Dake Chen1, Xuan Zhou1, Yinghua Hu1, Yuke Zhang1, Kaixin Yang1, Andrew Rittenbach2, Pierluigi Nuzzo1, Peter Beerel3
1University of Southern California, 2USC Information Sciences Institute, 3Univ. of Southern California


Abstract

Logic locking has become a promising approach to provide hardware security in the face of a possibly insecure fabrication supply chain. While many techniques have focused on locking combinational logic, an alternative latch-locking approach in which the sequential elements are locked has also gained significant attention.

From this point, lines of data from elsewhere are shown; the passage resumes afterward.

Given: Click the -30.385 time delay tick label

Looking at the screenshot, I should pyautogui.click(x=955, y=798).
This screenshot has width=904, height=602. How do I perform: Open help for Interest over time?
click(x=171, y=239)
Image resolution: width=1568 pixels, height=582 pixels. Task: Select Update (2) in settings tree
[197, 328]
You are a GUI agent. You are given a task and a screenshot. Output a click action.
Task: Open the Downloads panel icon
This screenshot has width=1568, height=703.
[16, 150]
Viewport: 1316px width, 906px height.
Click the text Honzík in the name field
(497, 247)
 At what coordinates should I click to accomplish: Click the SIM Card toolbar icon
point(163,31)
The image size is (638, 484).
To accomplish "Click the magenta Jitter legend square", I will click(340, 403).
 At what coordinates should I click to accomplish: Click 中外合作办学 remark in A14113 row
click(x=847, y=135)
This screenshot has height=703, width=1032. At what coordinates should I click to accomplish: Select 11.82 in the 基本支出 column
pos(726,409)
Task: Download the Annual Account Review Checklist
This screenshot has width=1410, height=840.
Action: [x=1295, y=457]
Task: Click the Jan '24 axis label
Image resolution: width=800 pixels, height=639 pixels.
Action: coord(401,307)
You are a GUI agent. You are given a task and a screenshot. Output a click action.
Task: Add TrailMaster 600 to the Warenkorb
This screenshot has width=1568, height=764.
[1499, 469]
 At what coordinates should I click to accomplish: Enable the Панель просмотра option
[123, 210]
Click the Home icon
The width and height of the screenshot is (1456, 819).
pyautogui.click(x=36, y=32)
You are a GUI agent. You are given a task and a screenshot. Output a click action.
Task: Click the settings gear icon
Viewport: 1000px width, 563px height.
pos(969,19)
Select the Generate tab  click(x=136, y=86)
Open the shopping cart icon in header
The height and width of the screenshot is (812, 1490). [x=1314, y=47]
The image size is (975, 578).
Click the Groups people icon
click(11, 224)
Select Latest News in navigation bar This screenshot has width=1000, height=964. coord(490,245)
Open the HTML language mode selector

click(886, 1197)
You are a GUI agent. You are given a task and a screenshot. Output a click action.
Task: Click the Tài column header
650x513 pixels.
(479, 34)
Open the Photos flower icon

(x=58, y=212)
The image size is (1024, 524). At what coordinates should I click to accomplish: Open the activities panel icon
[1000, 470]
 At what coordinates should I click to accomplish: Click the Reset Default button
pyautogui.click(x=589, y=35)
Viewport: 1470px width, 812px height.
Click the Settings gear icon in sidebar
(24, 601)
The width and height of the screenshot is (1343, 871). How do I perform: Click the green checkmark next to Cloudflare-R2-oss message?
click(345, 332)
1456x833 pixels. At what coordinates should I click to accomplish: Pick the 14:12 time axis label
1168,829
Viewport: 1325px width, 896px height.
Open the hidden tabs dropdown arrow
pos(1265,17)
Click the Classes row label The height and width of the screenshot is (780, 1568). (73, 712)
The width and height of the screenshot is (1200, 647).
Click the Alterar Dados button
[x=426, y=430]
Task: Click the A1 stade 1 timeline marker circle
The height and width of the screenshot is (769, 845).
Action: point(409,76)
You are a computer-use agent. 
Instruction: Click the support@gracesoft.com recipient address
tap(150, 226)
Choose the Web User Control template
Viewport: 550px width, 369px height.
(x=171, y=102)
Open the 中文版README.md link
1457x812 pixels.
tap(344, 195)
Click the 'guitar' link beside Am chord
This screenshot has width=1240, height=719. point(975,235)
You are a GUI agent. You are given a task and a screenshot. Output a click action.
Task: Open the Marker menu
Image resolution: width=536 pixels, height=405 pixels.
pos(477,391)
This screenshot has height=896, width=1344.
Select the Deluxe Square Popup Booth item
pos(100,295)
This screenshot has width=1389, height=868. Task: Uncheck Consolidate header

Latch locking duplicates a subset of the FFs of a design, retimes these FFs and replaces them with latches, and adds two types of decoy latches to obfuscate the netlist. It then adds control circuitry such that all latches must be correctly keyed for the circuit to function correctly. This paper presents a two-phase attack on latch-locked circuits that uses a novel combination of deep learning, Boolean analysis, and integer linear programming (ILP). The attack requires access to the reverse-engineered netlist but, unlike SAT attacks, is oracle-less, not needing access to the unlocked circuit or correct input/output pairs. We trained and evaluated the attack using the ISCAS'89 and ITC'99 benchmark circuits. The attack successfully identifies a key that is, on average, 96.9% accurate and fully discloses the correct functionality in 8 of the tested 19 circuits and leads to low function corruptibility (less than 4%) in 3 additional circuits. The attack run-times are less than 15 minutes.